The Come-Back, Day 35. The New Normality.

Galicia is in its last day of the state of alarm. Tomorrow, ahead of the rest of the country, it will enter the new normality.

Which is not that much different from Phase 3. There still exists a health alarm, and people still have to be careful about getting infected. The rules are much the same, except the minimum distance between people is now 1.5 meters. People still have to wear masks in public, and will be fined €100 if they don't. 

From what I've been noticing, the new normality and Phase 3 only mean that people can now start living their lives again as usual. People care very little that they can't be less than a meter and a half from others they don't live with. As for masks, if they don't feel like it, they don't wear one, period. Some don't even seem to have one on their person when they go out. I admit to lowering it to my neck on the street, but I also admit to swerving away from people who don't seem to care about bumping into me. The fact that the infection rate in Galicia is the lowest in the country doesn't mean the virus has completely disappeared.

This new normality will last until there is an effective treatment or a vaccine, whichever comes first. I am starting to think that the José Luís Perales concert, which was to have been this month and for which we have tickets, will not be held next March, to when it was bumped. And if it is, and we have to wear masks, I am almost willing to forego it, and let my husband go with someone else if we don't want my ticket to go to waste. Scientists are making headway, but, as we were warned when this began, it takes time. It takes time to research a vaccine, to develop it, and then to make it and market it. As for a treatment, if existing medications are shown to not be effective, researching one might take even longer than a vaccine. Now, with stuff like this, is when we realize that public investment in medical research is better than leaving it to the pharmaceuticals. Public money decides which research is for the public good. Private money decides which research can make more money.

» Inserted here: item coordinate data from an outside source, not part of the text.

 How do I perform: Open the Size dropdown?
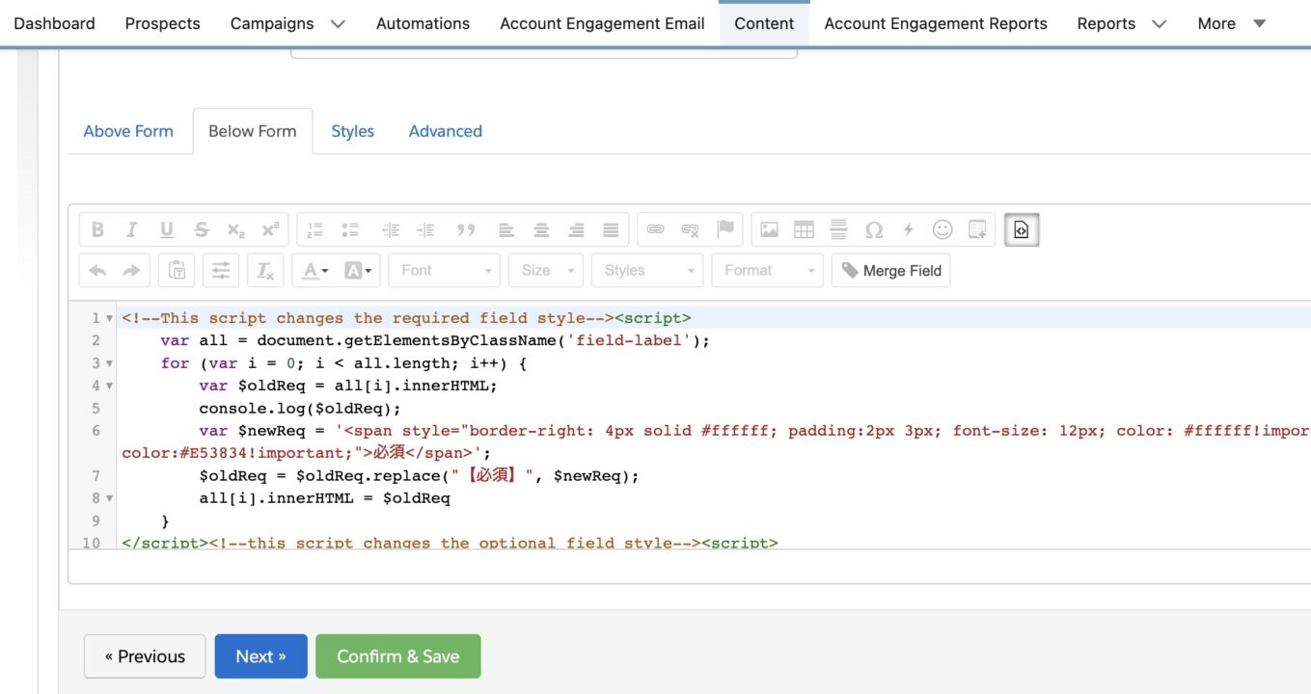(x=545, y=270)
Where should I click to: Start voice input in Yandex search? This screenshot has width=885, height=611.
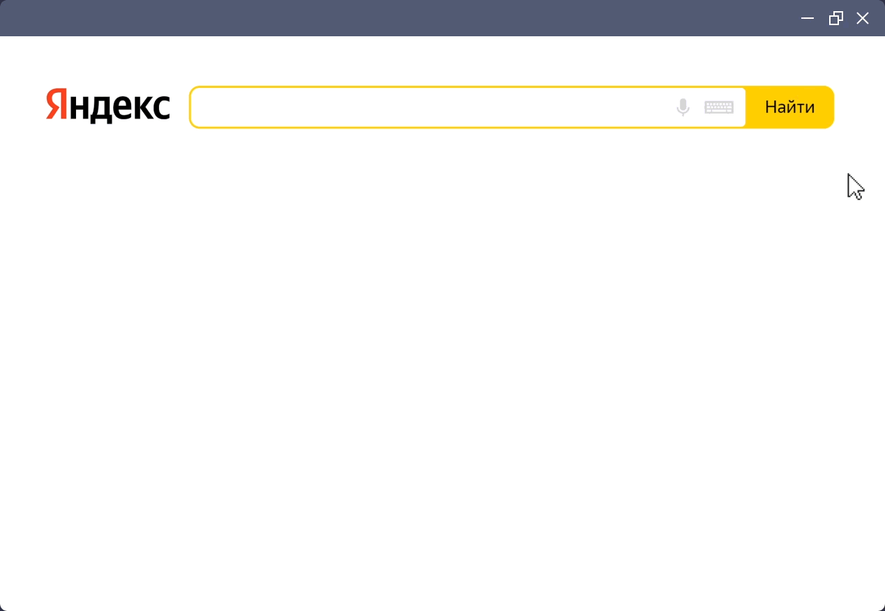tap(683, 107)
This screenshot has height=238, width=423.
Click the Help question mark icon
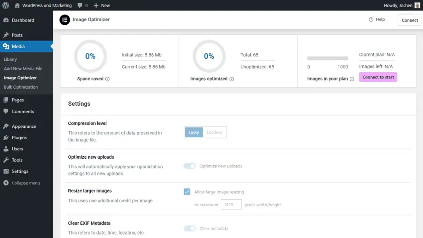[x=371, y=19]
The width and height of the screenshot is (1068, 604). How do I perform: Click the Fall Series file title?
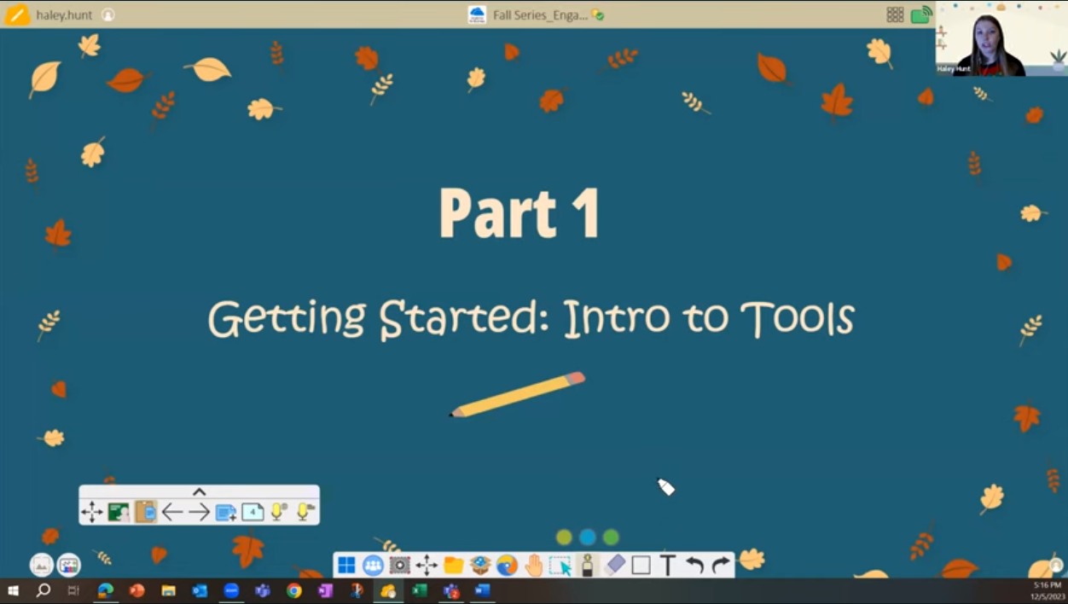click(x=539, y=15)
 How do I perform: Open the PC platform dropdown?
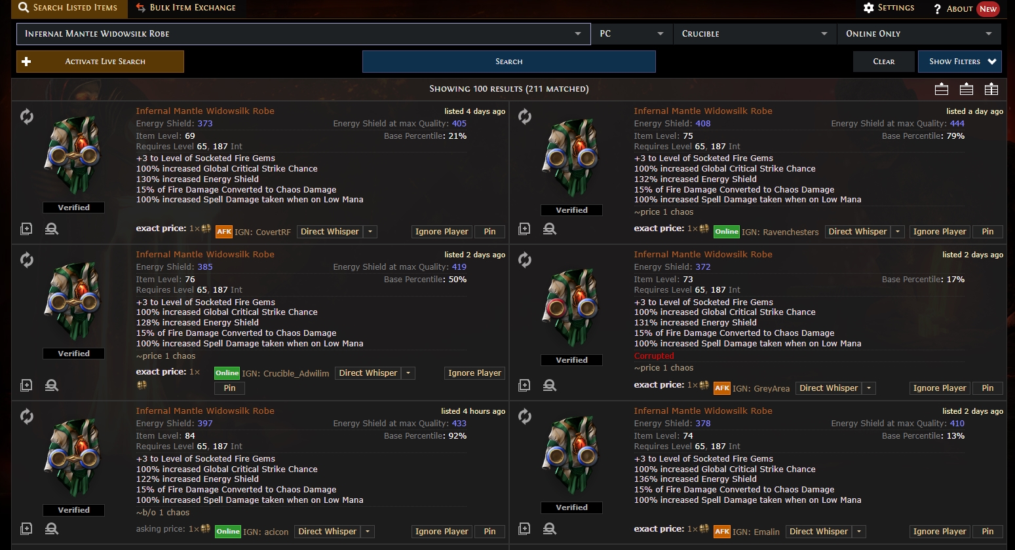pyautogui.click(x=632, y=33)
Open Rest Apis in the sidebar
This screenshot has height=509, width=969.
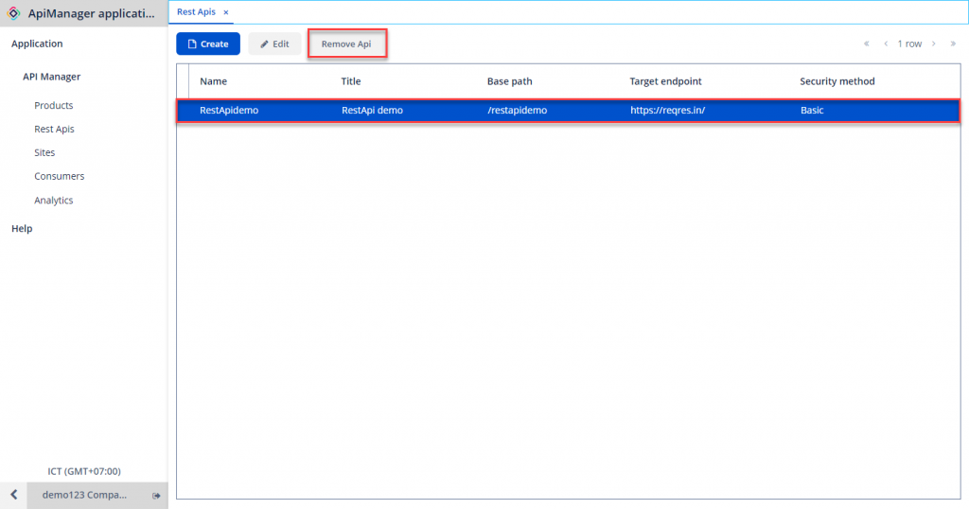pos(54,129)
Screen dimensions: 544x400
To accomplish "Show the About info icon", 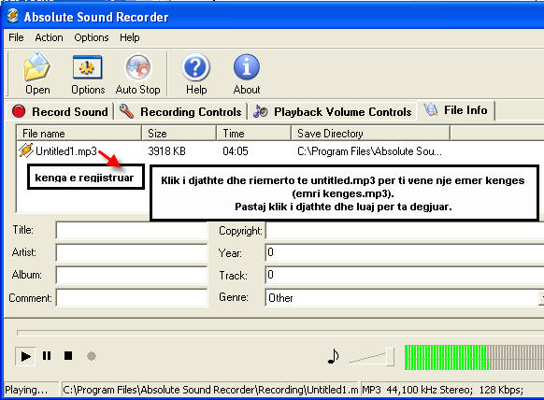I will [247, 74].
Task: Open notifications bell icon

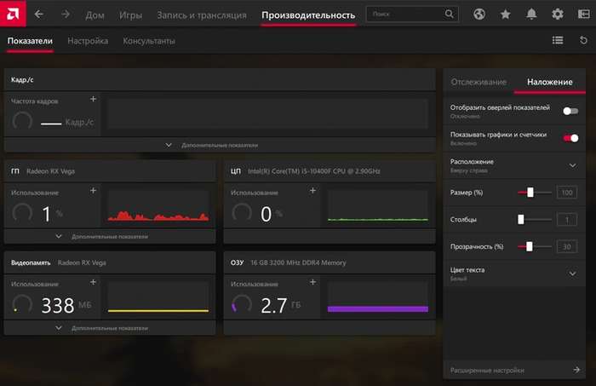Action: 531,14
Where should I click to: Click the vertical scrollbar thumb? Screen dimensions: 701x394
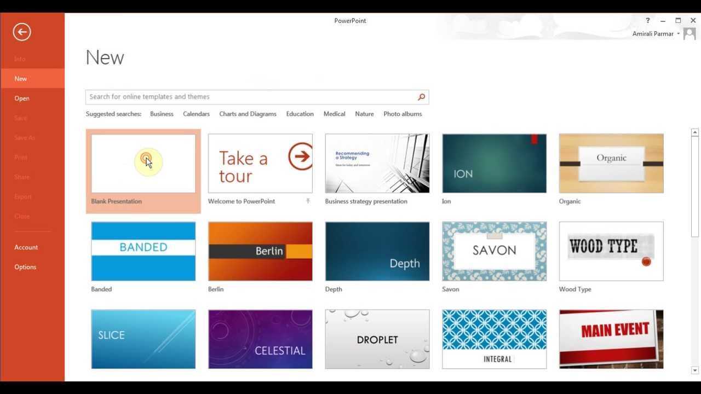click(694, 186)
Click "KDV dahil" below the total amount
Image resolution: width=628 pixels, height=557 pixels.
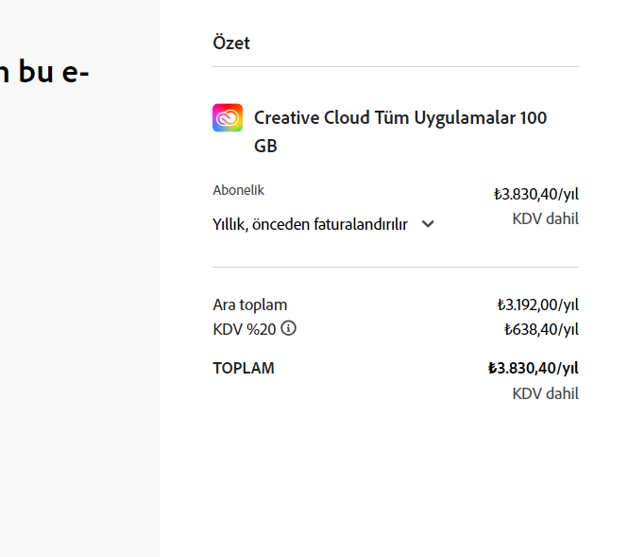point(546,393)
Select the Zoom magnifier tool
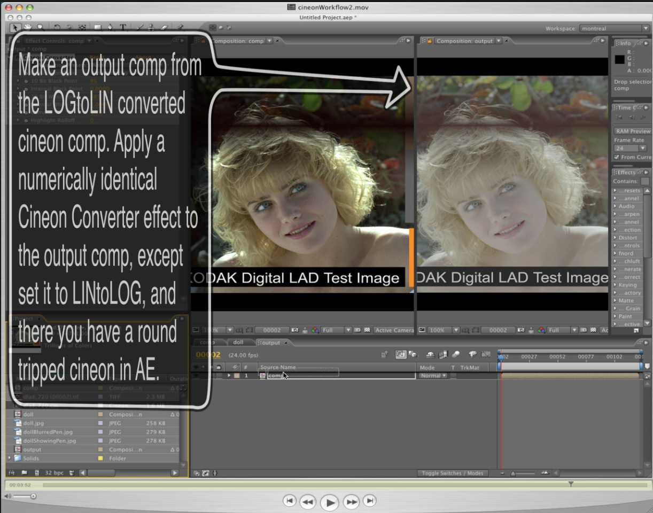 coord(40,27)
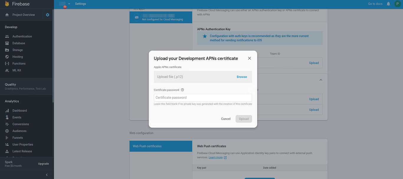Screen dimensions: 403x179
Task: Select Authentication in the Develop sidebar
Action: 22,36
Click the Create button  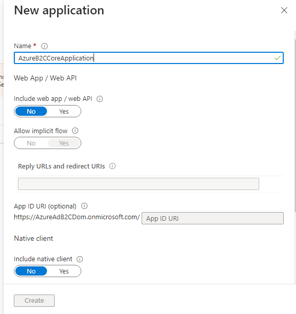point(34,300)
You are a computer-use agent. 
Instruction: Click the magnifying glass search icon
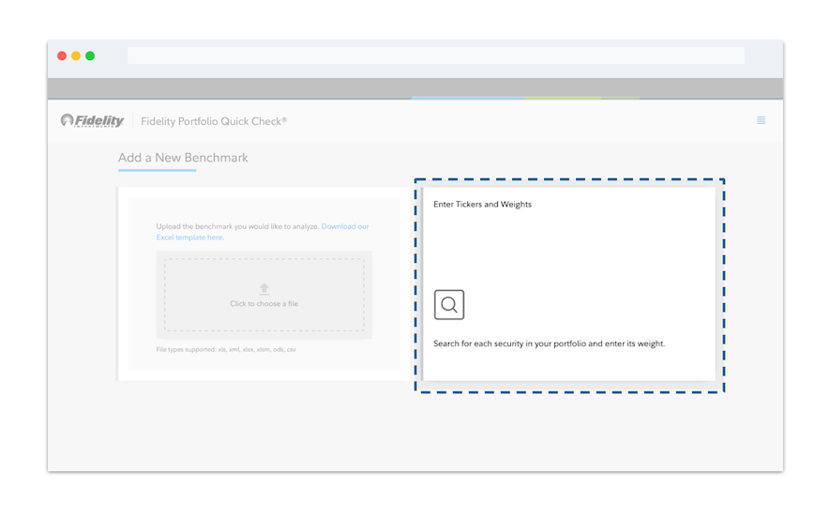[x=449, y=305]
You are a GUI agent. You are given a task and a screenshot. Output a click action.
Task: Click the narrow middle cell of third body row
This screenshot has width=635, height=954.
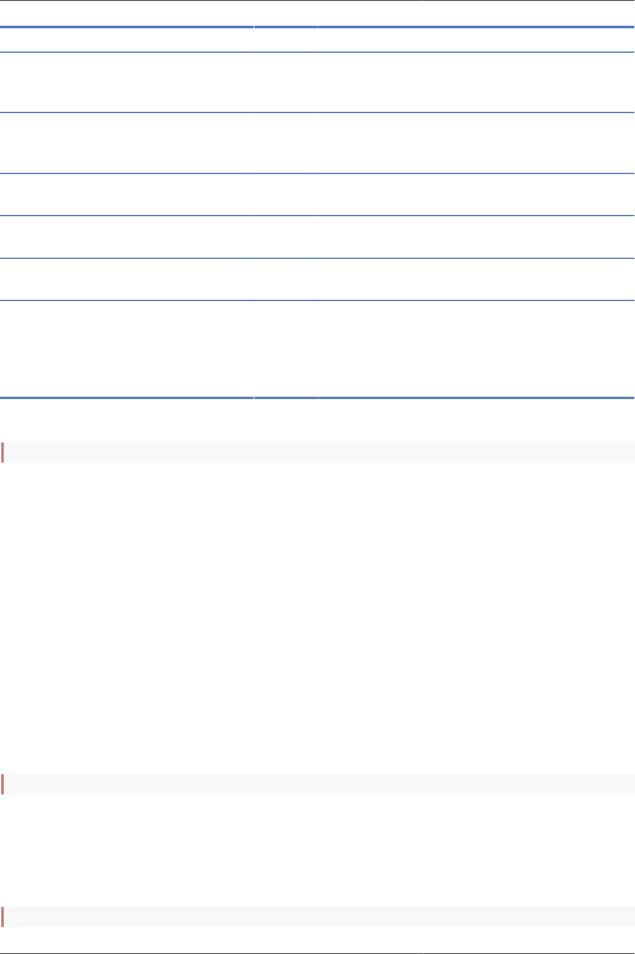pyautogui.click(x=286, y=195)
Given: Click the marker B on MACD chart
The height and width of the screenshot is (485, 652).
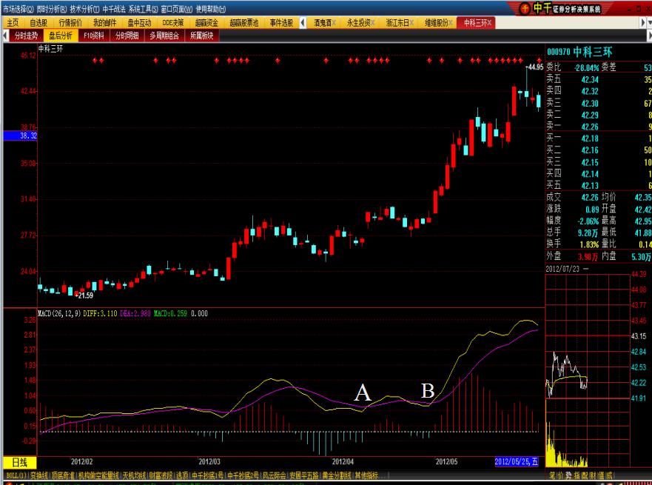Looking at the screenshot, I should coord(428,390).
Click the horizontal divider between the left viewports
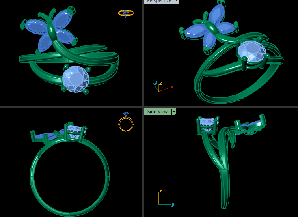Viewport: 298px width, 217px height. 71,107
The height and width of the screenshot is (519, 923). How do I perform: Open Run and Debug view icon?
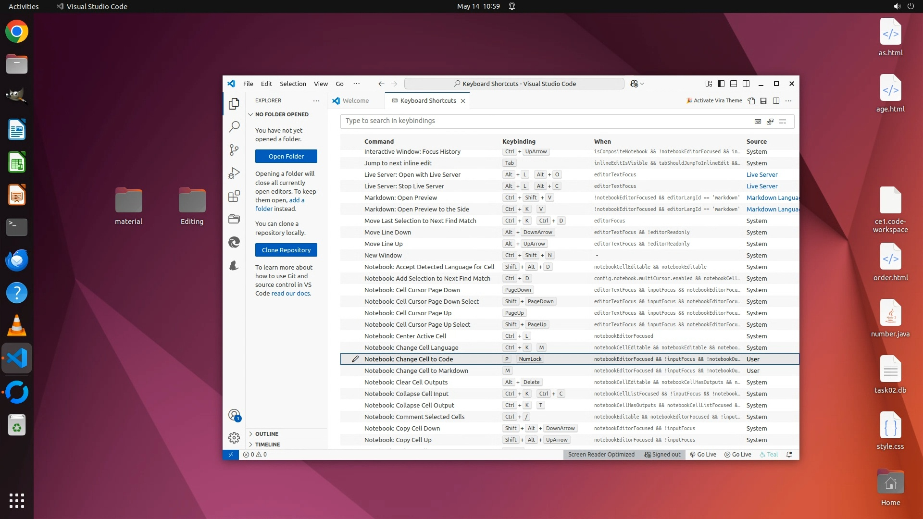point(234,173)
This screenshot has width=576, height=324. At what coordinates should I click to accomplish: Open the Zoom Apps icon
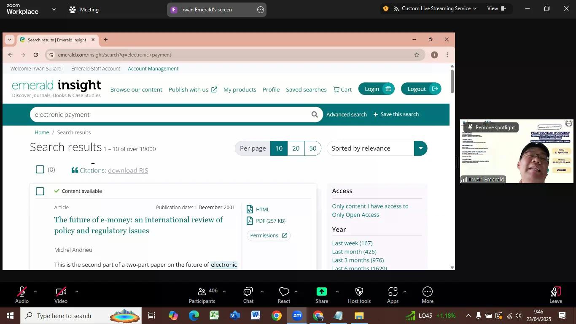393,292
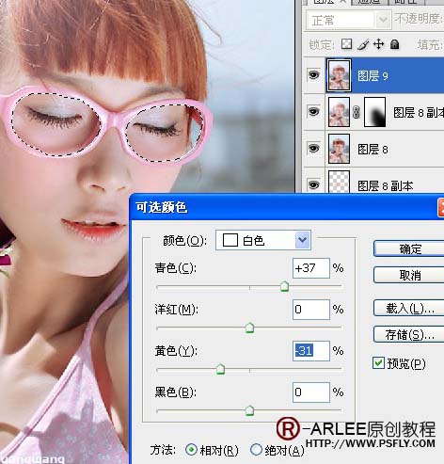Click the chain link icon on 图层 8 副本
Screen dimensions: 444x464
click(357, 112)
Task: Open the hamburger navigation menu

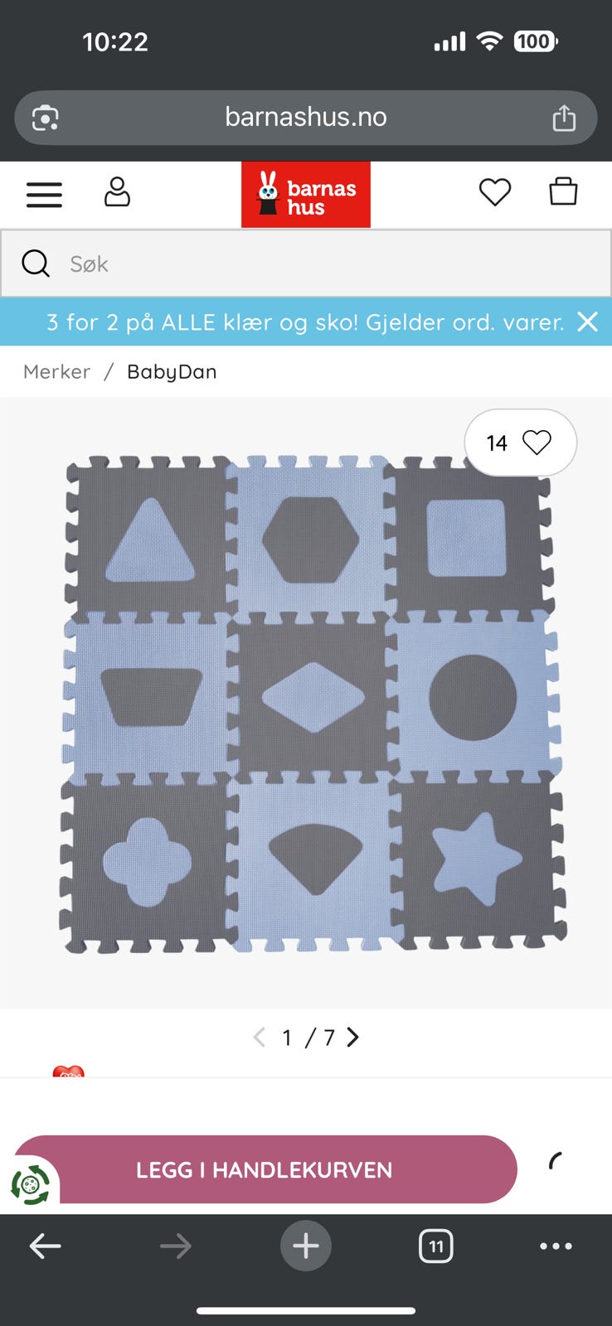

The outside borders are supposed to open as of July 1st. Okay, good. It will mean our suffering tourist economy might survive. But, what provisions will be made to check any possible infection that might come from abroad? Who is fancy-free enough to travel for pleasure during a pandemic? I would propose that all tourists pay for their own PCR test before a flight, to make sure they're not infected. Checking temperature doesn't mean anything, if people can pass the virus without any symptoms. If a person is willing to travel for pleasure in these times, surely they can include in their travel expenses a PCR test. Wearing a mask and keeping 1.5 meters away from people won't stop infections because people don't follow the rules. These days, in a couple of hospitals in Euskadi, there has been a foci of infection. Yet, the rules in place are supposed to prevent that. When the infection rate starts to rise again along the Mediterranean coast, we'll see what really happens to our tourism economy. 

Yes, there will be a second wave. I predict it will start in areas with heavy foreign tourism, or where visitors from heavily hit areas in Spain travel. And it will become more generalized in the second half of September when schools re-open. Once again, like in 1918, the fall, with cooler temperatures and a general increase of colds, sniffles, and the regular flu, will bring with it the right conditions for the coronavirus to re-bloom. The severity of the wave will depend on various factors; how fast we are to close up, again, and whether or not the virus has lessened in severity or worsened. We are not out of the woods, and the new normality is more of a happy mask than anything else.  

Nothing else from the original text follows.